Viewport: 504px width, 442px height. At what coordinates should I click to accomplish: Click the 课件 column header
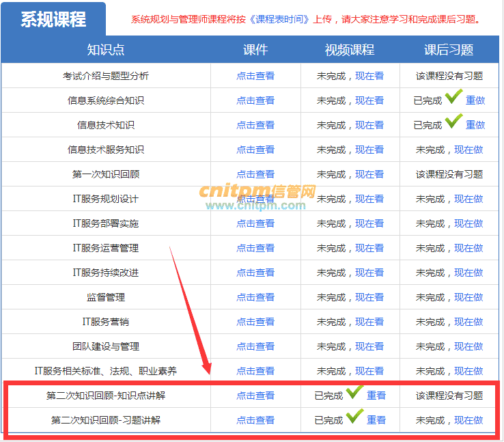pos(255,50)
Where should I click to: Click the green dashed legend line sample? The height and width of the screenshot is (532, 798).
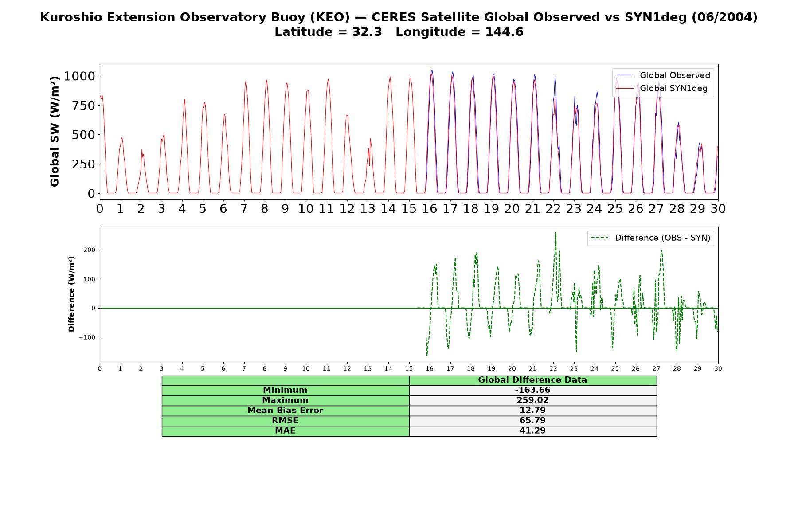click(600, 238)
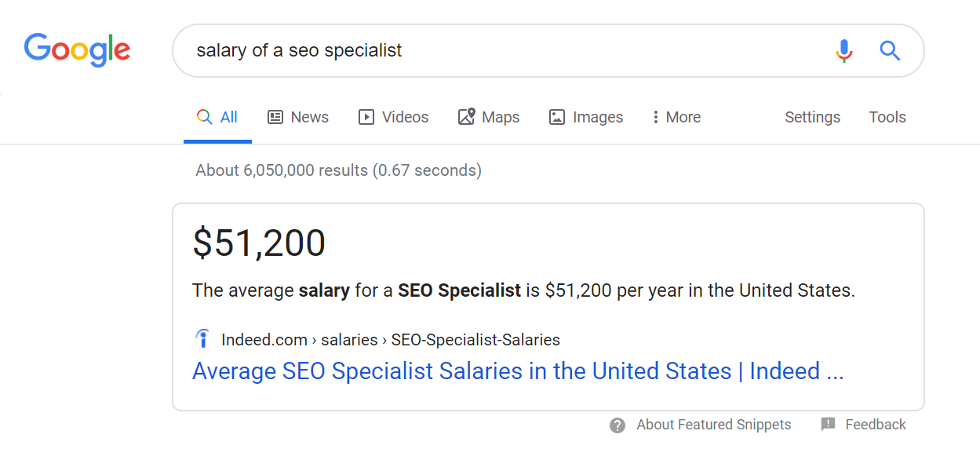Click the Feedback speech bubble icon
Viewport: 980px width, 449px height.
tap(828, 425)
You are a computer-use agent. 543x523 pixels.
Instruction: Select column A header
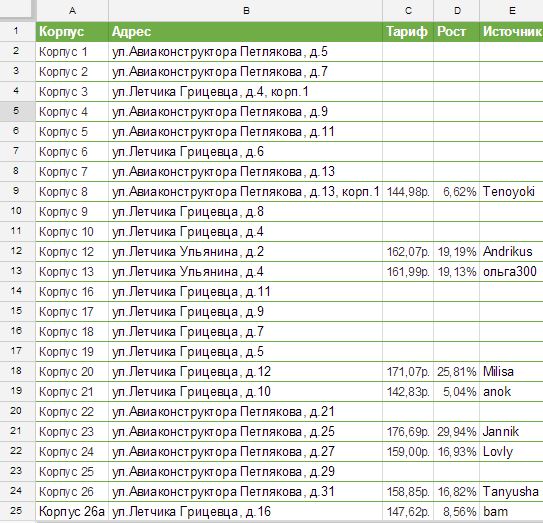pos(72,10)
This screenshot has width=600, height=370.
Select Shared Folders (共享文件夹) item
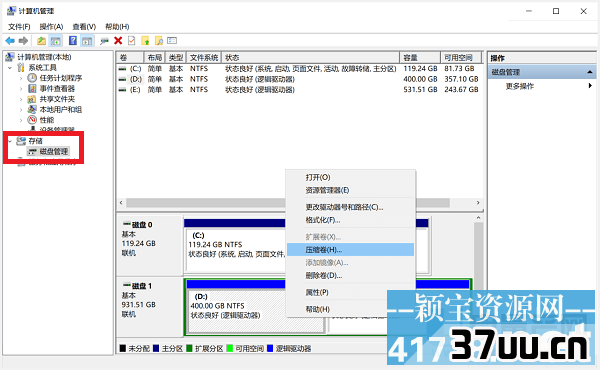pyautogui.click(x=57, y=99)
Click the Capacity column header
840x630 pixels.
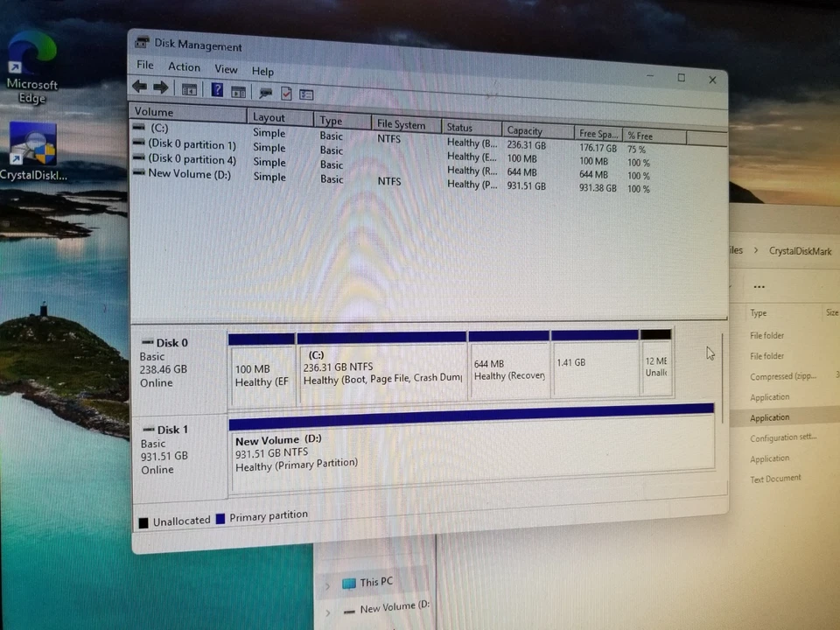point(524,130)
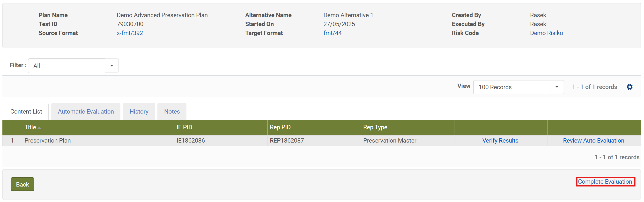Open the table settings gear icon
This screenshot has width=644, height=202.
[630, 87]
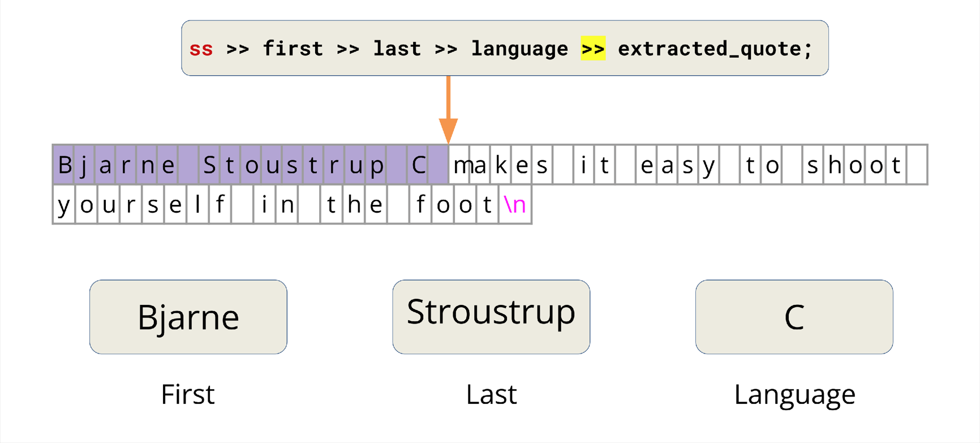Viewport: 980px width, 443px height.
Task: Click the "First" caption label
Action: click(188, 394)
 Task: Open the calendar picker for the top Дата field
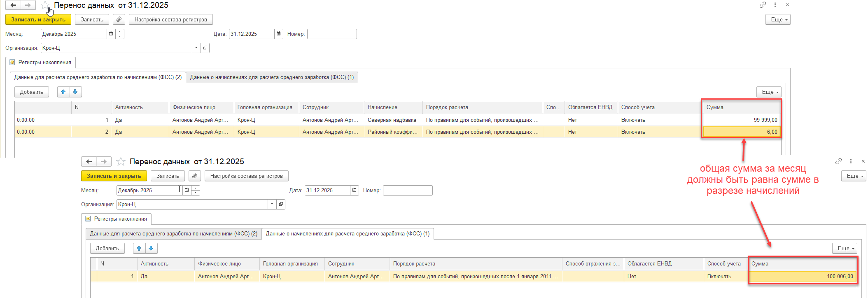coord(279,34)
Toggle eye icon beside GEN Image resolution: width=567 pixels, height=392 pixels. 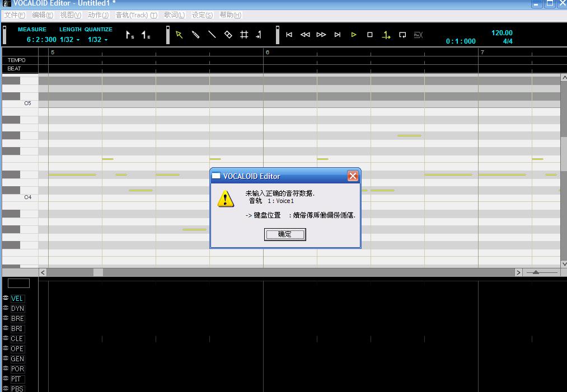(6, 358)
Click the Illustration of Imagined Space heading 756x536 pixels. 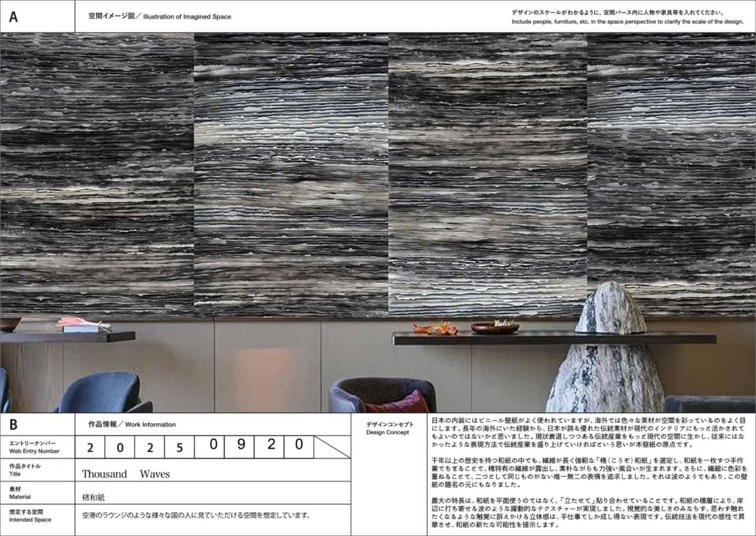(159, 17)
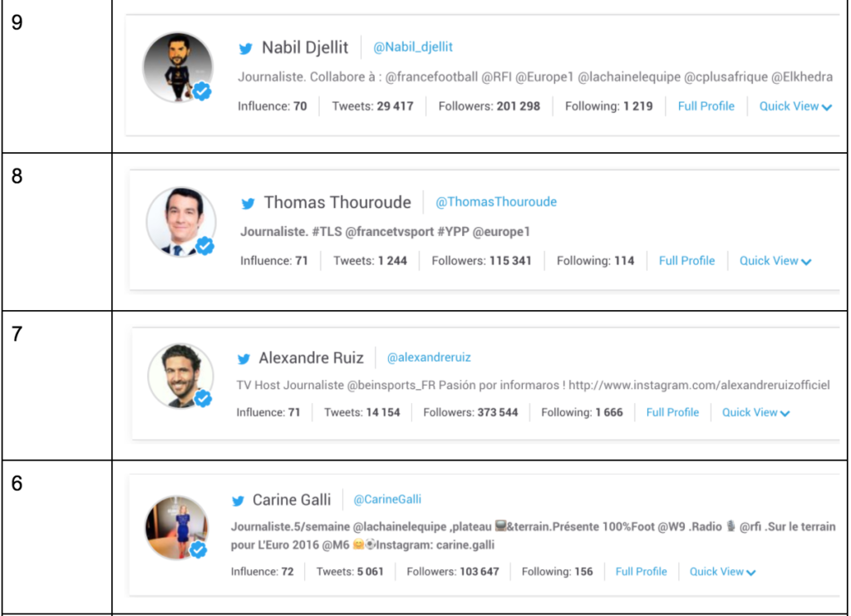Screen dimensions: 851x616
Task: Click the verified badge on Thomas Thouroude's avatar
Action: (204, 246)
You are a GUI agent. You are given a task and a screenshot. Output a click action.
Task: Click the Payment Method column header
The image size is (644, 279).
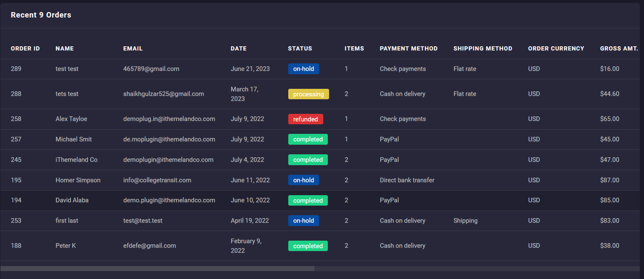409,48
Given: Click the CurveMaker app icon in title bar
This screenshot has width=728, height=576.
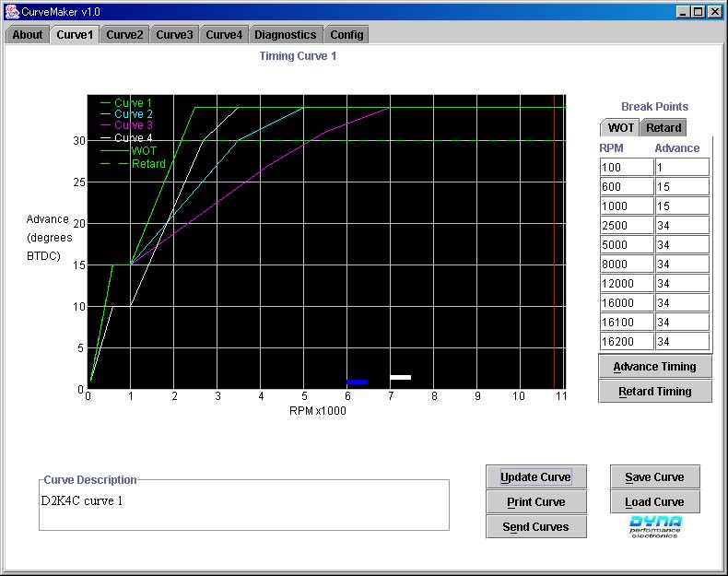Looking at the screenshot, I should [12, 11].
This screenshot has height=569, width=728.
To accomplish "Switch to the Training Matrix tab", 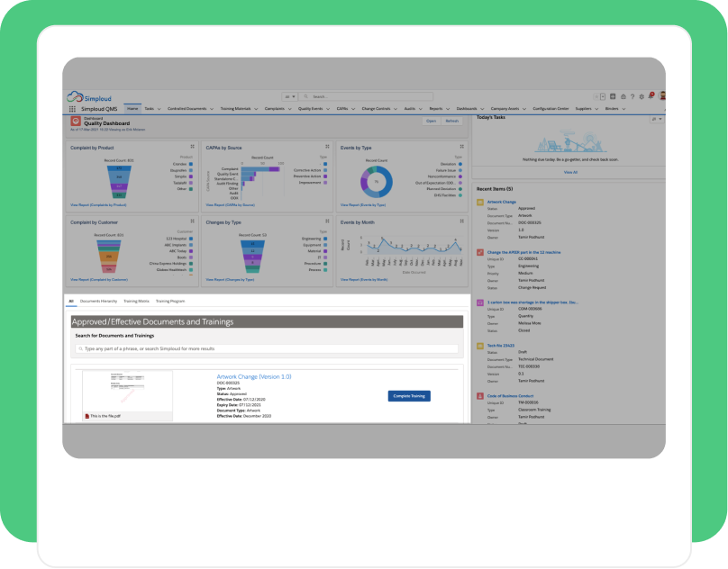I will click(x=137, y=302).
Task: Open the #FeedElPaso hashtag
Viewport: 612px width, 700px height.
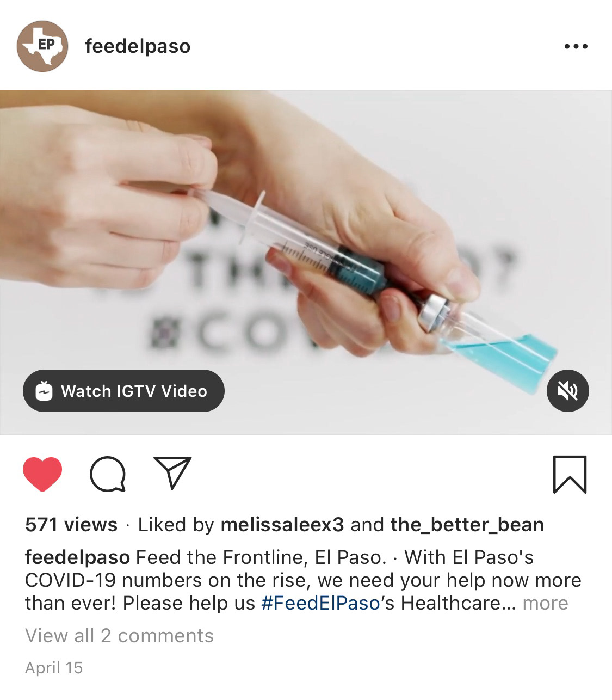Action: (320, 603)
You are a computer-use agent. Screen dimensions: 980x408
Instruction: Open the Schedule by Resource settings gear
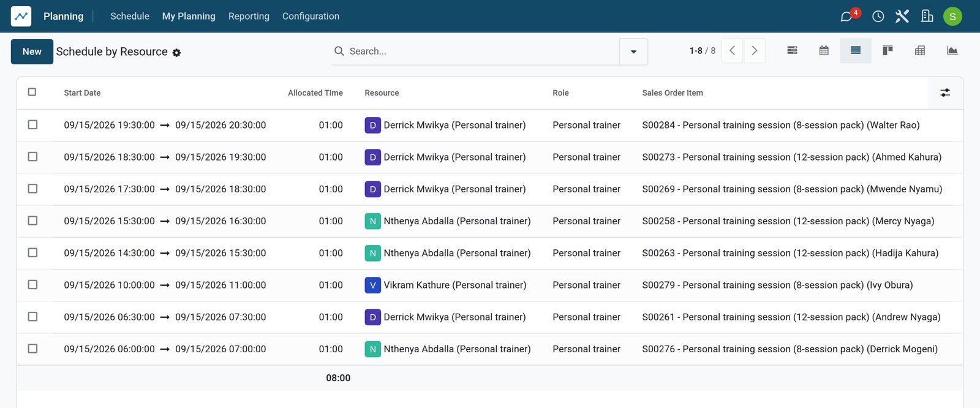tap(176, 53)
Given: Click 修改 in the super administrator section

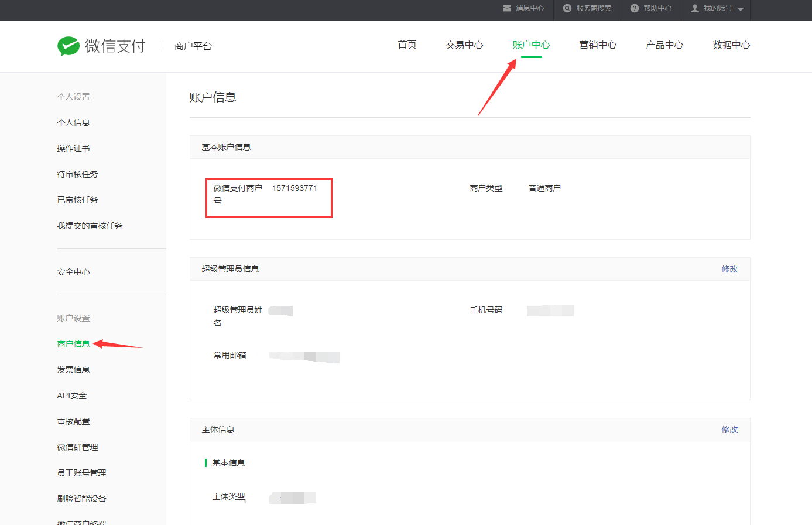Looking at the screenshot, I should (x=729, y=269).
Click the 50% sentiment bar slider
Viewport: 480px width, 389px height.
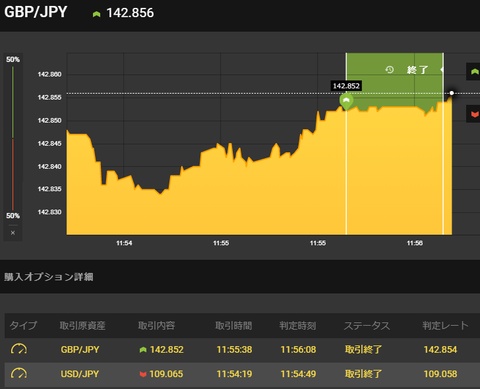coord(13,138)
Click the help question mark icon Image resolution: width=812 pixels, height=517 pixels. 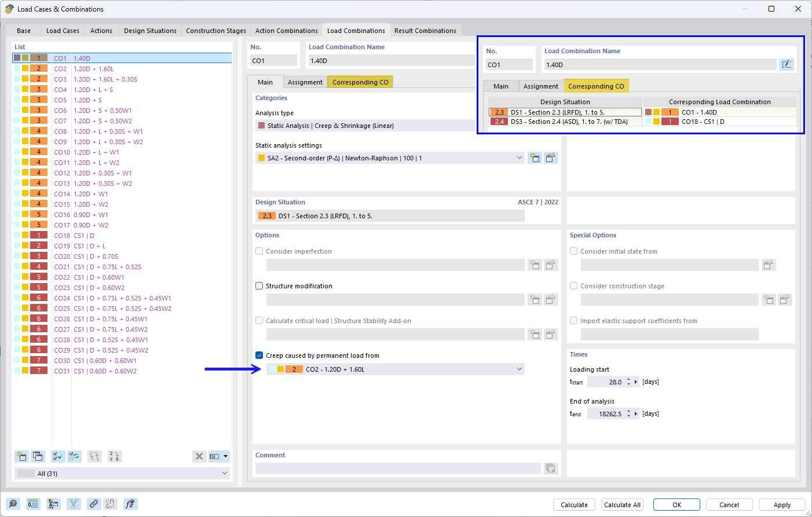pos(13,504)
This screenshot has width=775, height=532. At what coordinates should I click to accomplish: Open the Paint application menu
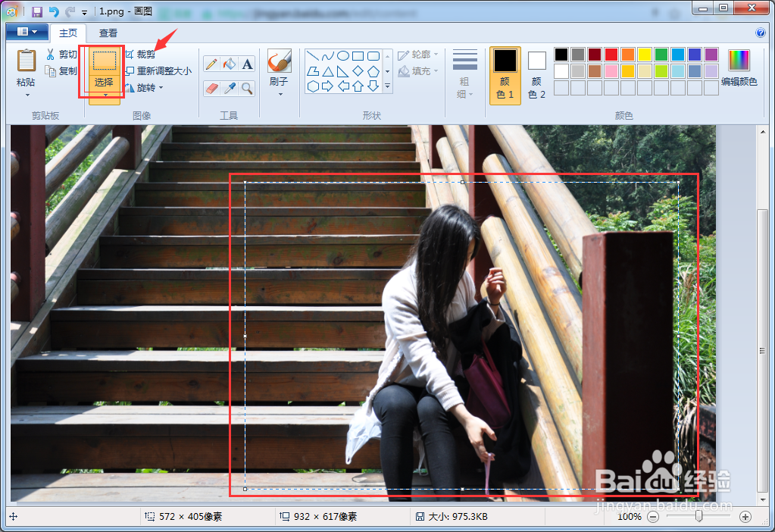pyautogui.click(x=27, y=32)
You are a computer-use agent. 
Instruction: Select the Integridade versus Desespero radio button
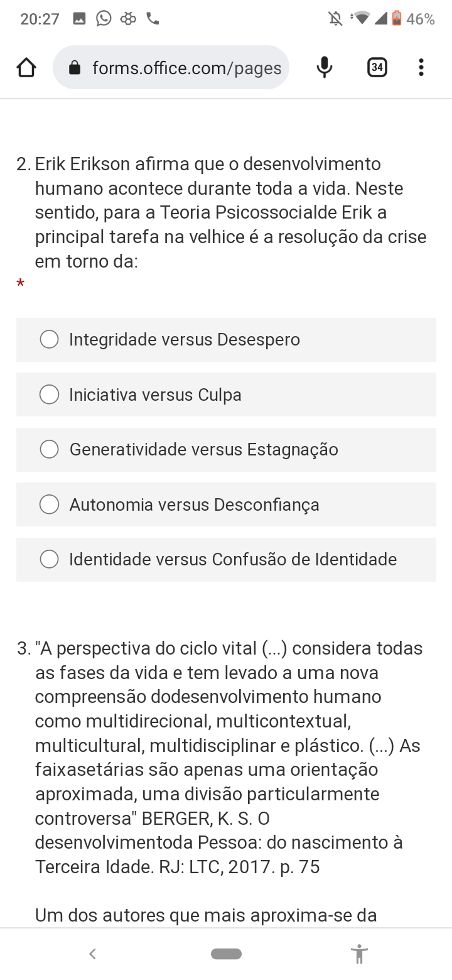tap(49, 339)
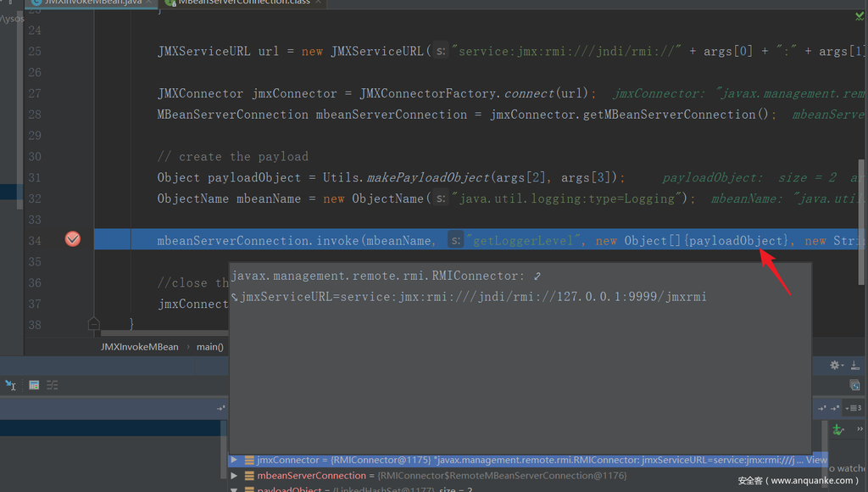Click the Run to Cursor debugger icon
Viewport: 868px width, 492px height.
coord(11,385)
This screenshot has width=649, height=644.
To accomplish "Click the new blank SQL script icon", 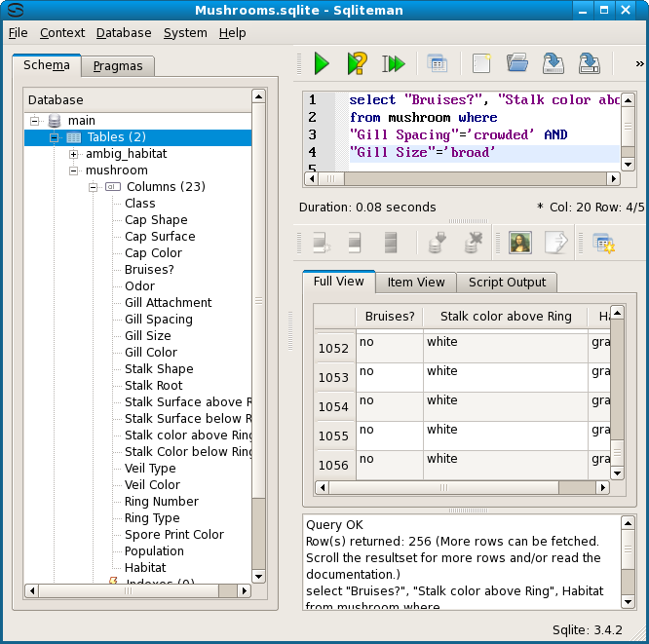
....
= The problem =
Copy the lines of the entries above that mention "computer".

= Answer for this exercise =
You are a computer-use agent. 543x523 pixels.
You are a computer-use agent. Screen dimensions: 980x408
You are a computer-use agent. 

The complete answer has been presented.